From our perspective, the demand for a more holistic technology expense capability has been in demand at the enterprise level since the mid-2010s and companies narrowly focused on managing telecom, mobility, software, and cloud computing as four separate IT silos will miss out on a variety of opportunities to optimize and rationalize costs.
In this practice, we tactically look at technology expense management vendors, including specialists in telecom expense, managed mobility services, cloud cost management, cloud FinOps (Financial Operations), Software as a Service management, IT finance solutions, hybrid cloud subscriptions and financing, and other new IT strategies that can lead to a minimum of 20-30% cost reduction in one or more key IT areas. In each of these IT areas, Amalgam Insights maintains a list of recommended vendors that have proven their ability to deliver on both identifying and fixing the issues associated with the IT Rule of 30, which are provided both in our published research as well as in our end-user inquiries with enterprise clients.
With that out of the way, 2021 was a heck of a year from an IT management perspective. Although a lot of pundits predicted that IT spend would go down in a year where COVID-driven uncertainty was rampant, these cost control concerns ended up being less relevant than the need to continue getting work done and the resilience of a global workforce ready and willing to get things done. In doing so, 2021 saw the true birth of the hybrid worker, one who is just as comfortable working in the office or at home as long as they have the right tools in hand. In the face of this work environment, we saw the following things happen.
The Rise of the Remote Employee – Amalgam Insights estimates that 30% of employees will never be full-time in-office employees again, as they have either moved home full-time or plan to only come into the office one or two times per week as necessary to attend meetings and meet with new colleagues and partners.
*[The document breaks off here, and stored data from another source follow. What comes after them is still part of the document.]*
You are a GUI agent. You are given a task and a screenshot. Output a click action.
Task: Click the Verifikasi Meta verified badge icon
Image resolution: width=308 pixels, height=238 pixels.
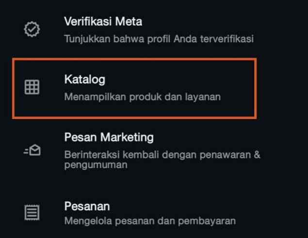[32, 29]
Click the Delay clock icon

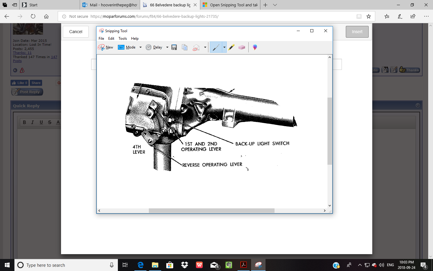click(149, 47)
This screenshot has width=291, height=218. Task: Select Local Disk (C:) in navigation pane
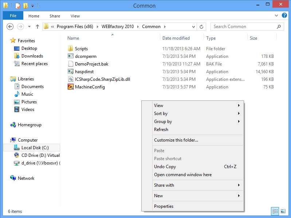[x=35, y=148]
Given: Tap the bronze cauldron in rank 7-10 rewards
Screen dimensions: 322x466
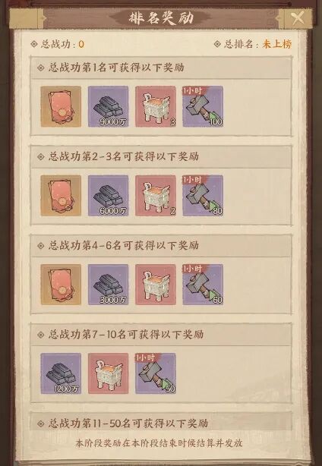Looking at the screenshot, I should click(109, 373).
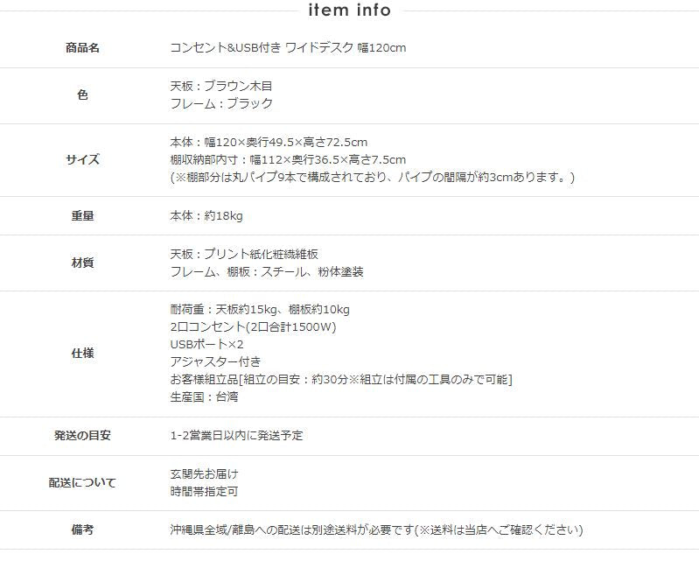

Although many of us may take this for granted, one of the issues we still face is that in 2019, only 5% of employees worked remotely and many of our offices, technology investments, and management strategies reflect the assumption that employees will be centrally located. And, of course, COVID-19 has proven to be both a highly mutating virus and a disease fraught with controversies regarding treatment and prevention strategies and policies, which only adds to the uncertainty and volatility of in-office work environments.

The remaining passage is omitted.